3 ways $2 trillion for infrastructure can fight inequality too

Imagine you have US$2 trillion to spend on patching up America’s crumbling roads, levees and other infrastructure. What would you fix first?

The nation’s needs are great. The American Society of Civilian Engineers’ latest report, from 2017, highlighted derailing trains, roads full of potholes, levees breaching, bridges collapsing, undrinkable tap water and wastewater systems that are a menace to public health.

Choosing what gets funded – and what doesn’t – may be a question U.S. lawmakers will have to answer now that President Donald Trump, Speaker Nancy Pelosi and Senate Minority Leader Chuck Schumer have agreed to a very tentative $2 trillion infrastructure plan.

While it’s still unclear where the money will come from, or how much they’ll ultimately pony up, the more important question for me is where that money should go – and whom it should help. I believe three areas stand out: water, roads and rail.

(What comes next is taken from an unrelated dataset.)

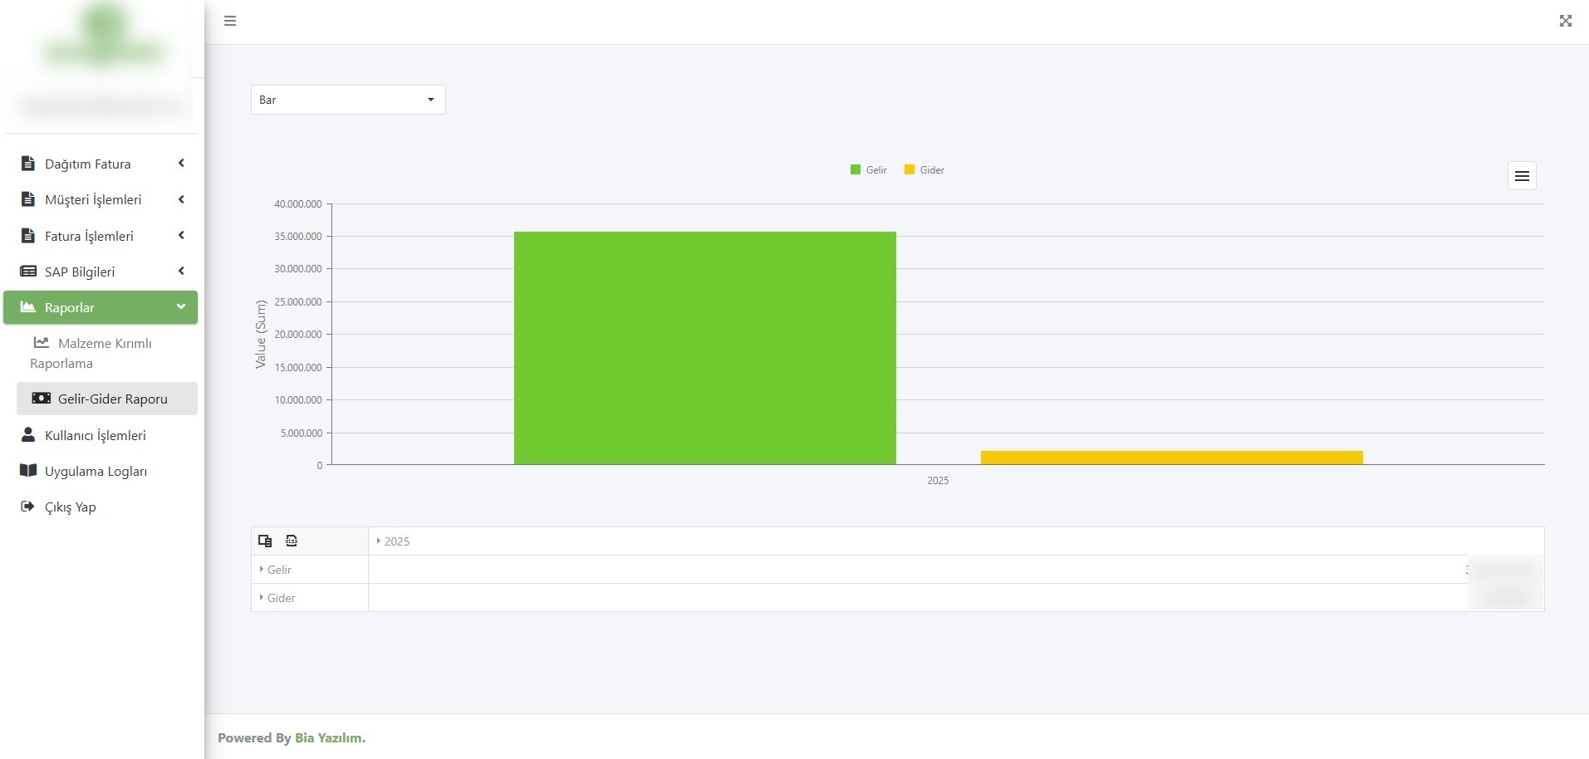The image size is (1589, 759).
Task: Click the green Gelir bar in the chart
Action: 705,348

This train carrying ethanol derailed just last month in Texas. KDFW FOX4 via AP

Infrastructure and inequality

A sudden infusion of infrastructure spending could benefit all Americans, creating good jobs and higher incomes for many.

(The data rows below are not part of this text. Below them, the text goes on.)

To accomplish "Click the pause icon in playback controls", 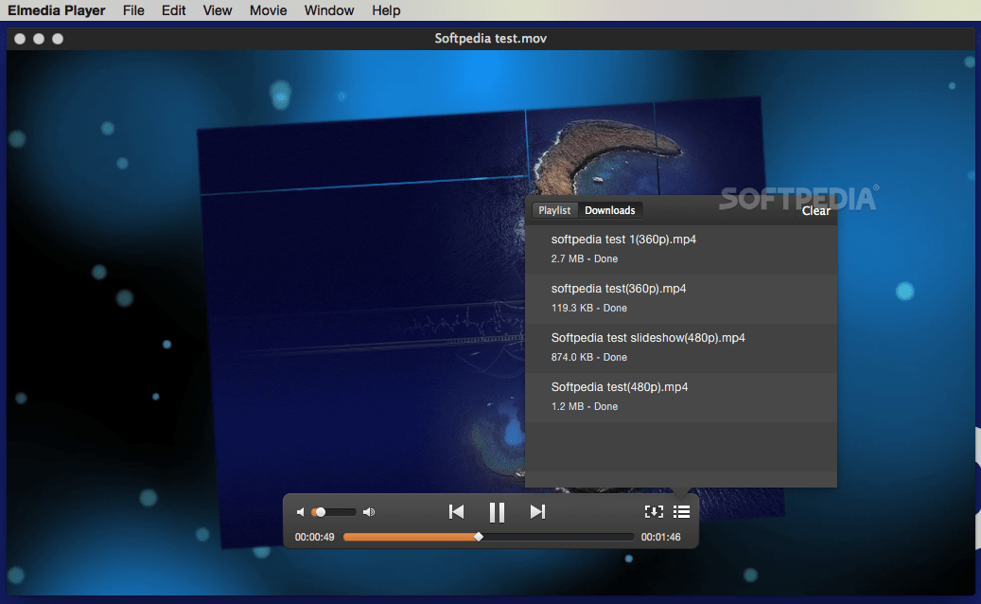I will (x=497, y=511).
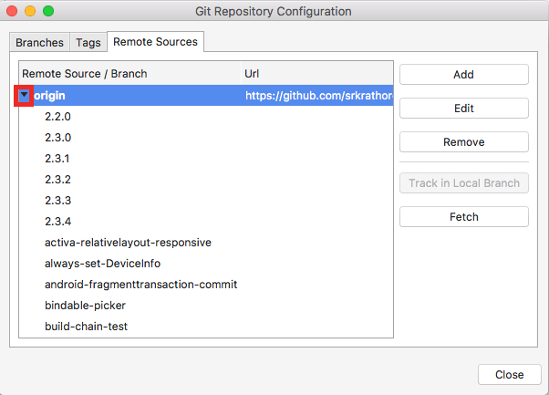Screen dimensions: 549x395
Task: Pick the build-chain-test branch
Action: click(86, 326)
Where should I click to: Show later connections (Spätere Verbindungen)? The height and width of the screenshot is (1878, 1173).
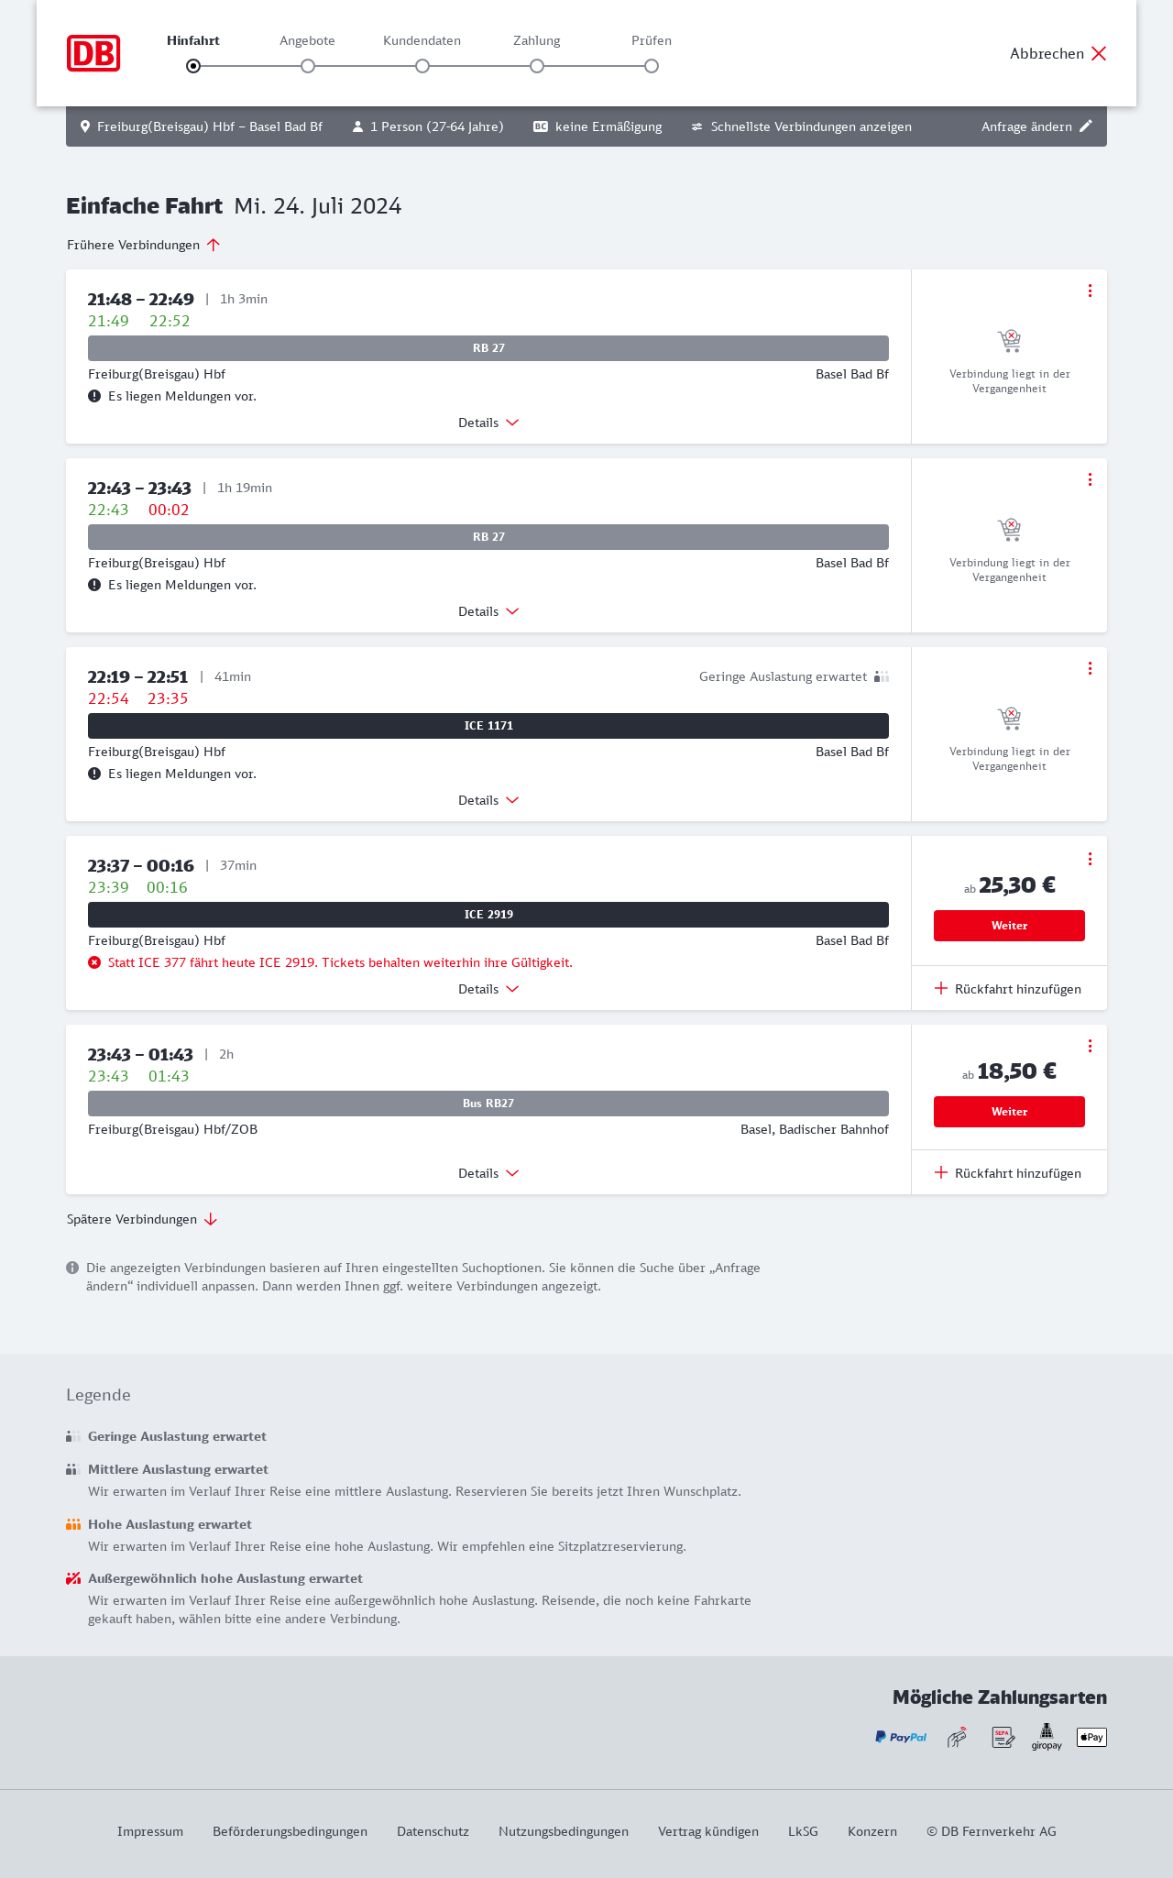click(142, 1219)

Decrepit infrastructure costs each U.S. household an average of $3,400 every year due to productivity losses, higher transportation costs and other problems, according to the ASCE. That amounts to about $4 trillion in total over a decade, plus 2.5 million in lost jobs. It can also result in lost lives or severe health risks, such as when a bridge collapses or lead from an old pipe enters the water supply.

That’s likely why the public overwhelmingly supports more spending on infrastructure – and why the deal between Trump and the Democrats finally came together.

But it’s unclear whether Congress will ultimately agree to spend the promised $2 trillion – or even whether that’ll be enough. So it’s important to establish spending priorities.

Spending in areas that will help struggling working and middle-class families hurt by ever-rising economic inequality would be a good place to start. As research by myself and others has shown, inequality makes almost every aspect of human life worse, from infant mortality and crime to politics.

The Flint water crisis affected low-income communities most. Reuters/Jim Young

1. The water crisis

That’s why a top priority should be addressing the lack of potable water in many parts of the country.

Water is necessary for basic human survival. And unsafe water puts people’s health and even their lives at risk. This has long-term consequences, especially for children. Furthermore, it reduces earnings and increases health care costs, which are ultimately paid for by everyone through lower tax collections and higher insurance premiums.

The ASCE report gave America’s drinking water a D grade due to all the waste and risks from the nation’s ancient, leaky and corroding piping system. And it’s a problem that primarily afflicts poor communities, like Flint, Michigan.

Affluent communities usually have the political power to ensure safe drinking water and the money to pay slightly higher taxes for clean water if necessary. Low-income neighborhoods are usually neighborhoods with little political clout and will suffer most from water problems.